I HAVE A HOLE ON THE SIDE OF MY FACE
by Matt Hale
I shut the door behind me and walked carefully down the darkened corridor toward the light of the living room. He was sitting on the couch with his back to me.
“I have a hole on the side of my face. Wanna see?”
He turned around before I had a chance to respond and, yup—he wasn’t kidding.

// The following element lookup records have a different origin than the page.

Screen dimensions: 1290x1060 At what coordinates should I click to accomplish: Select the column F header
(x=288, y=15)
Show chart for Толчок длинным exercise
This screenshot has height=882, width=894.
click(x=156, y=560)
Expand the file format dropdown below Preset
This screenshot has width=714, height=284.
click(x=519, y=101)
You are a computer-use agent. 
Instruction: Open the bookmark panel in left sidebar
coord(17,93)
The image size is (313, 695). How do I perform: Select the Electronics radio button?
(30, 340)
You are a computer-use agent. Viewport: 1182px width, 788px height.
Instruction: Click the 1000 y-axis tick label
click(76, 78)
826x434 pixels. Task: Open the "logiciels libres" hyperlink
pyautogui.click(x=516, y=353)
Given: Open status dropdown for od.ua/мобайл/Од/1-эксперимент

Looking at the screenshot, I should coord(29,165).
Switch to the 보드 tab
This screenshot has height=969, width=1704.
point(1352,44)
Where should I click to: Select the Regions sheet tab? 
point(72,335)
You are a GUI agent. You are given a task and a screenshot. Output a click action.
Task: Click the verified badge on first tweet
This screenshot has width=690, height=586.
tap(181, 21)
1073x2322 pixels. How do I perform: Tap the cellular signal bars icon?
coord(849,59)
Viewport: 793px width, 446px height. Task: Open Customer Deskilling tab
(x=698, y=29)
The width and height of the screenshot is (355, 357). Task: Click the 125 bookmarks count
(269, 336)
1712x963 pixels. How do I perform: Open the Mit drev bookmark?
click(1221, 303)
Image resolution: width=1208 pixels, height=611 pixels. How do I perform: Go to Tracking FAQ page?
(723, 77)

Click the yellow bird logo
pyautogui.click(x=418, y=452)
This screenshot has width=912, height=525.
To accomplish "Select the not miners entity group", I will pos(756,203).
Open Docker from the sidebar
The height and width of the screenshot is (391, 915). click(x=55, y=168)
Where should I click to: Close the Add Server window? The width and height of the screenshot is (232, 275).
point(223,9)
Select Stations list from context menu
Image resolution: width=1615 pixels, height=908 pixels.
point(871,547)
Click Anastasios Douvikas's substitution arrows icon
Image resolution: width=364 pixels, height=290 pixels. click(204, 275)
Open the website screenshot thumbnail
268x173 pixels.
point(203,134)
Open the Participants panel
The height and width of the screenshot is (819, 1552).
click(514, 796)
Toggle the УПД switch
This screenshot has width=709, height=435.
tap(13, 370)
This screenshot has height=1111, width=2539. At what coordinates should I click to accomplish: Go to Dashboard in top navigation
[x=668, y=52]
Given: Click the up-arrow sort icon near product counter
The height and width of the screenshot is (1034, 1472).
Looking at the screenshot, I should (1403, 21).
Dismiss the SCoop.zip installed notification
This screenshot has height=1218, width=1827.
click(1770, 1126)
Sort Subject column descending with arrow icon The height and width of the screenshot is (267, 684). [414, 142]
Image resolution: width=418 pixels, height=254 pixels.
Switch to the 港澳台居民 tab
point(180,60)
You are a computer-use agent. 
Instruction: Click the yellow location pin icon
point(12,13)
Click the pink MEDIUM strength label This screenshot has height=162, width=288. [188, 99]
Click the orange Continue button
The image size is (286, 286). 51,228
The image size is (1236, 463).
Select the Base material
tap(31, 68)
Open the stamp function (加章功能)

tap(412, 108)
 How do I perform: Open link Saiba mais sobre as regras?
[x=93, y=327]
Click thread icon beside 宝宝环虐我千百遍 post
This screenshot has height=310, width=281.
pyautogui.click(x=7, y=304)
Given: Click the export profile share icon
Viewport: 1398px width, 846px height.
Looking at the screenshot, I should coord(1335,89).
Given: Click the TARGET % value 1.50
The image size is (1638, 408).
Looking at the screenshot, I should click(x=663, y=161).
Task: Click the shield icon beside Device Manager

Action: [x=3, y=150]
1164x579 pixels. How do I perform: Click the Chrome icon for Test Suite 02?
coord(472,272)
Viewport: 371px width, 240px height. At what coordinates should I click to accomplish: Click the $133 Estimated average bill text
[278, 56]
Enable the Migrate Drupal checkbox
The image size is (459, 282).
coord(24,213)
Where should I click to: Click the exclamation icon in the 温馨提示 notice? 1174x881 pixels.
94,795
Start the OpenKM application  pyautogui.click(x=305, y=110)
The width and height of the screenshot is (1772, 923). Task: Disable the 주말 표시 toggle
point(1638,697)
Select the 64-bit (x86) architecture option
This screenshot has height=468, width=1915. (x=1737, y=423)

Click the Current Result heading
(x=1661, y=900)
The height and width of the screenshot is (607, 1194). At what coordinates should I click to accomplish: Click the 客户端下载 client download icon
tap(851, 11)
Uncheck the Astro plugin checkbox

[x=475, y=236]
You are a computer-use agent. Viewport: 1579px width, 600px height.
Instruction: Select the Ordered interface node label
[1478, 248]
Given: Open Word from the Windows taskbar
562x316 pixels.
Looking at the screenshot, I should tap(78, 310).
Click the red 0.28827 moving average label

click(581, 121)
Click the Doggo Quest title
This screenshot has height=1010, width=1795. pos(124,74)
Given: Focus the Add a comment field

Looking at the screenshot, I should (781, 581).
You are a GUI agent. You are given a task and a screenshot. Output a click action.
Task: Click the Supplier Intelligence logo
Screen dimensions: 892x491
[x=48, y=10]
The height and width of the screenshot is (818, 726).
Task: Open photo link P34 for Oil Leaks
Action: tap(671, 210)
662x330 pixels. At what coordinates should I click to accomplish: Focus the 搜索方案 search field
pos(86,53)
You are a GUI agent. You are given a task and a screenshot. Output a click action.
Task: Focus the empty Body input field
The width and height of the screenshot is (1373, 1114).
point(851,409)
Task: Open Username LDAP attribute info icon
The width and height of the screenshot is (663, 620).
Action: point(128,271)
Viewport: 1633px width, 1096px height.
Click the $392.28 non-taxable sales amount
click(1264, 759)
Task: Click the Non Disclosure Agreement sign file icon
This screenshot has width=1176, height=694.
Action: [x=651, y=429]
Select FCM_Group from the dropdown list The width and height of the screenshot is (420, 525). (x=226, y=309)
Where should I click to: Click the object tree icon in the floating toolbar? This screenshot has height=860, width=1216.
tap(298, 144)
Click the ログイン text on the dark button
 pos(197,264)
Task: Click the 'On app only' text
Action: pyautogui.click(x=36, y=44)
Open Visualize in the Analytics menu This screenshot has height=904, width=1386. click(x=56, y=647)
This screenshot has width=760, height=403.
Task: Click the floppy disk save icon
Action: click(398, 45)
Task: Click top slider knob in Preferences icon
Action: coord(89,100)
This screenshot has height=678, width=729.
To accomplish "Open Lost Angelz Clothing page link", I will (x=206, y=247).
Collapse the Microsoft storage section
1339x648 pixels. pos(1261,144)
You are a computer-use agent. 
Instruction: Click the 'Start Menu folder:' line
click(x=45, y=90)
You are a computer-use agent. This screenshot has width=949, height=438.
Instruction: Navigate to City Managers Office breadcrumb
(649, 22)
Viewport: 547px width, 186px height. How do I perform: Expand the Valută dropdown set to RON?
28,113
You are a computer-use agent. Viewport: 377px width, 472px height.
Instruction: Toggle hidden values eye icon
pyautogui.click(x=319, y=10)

The hole in his left cheek was about the size of a silver dollar. I could see his teeth and gums and—at first I didn’t realize what it was because, it finally occurred to me, I had never seen one from the side and it seemed so massive and misshapen—his tongue. “Hole” really was the right word, too. It wouldn’t be correct to describe it as an injury. The skin around the hole wasn’t torn or bleeding or swollen as you might expect. It also wasn’t like any of the body’s naturally occurring orifices, which tend to be reddish or puckered or, like the nostrils or the ears, act as an entrance to a sort of cavern that might eventually lead inside the body but doesn’t actually reveal anything. I felt the sudden, overwhelming urge to wrap myself up in a thick, heavy blanket. I pictured those full-body plaster casts people end up in in the movies and I wanted one.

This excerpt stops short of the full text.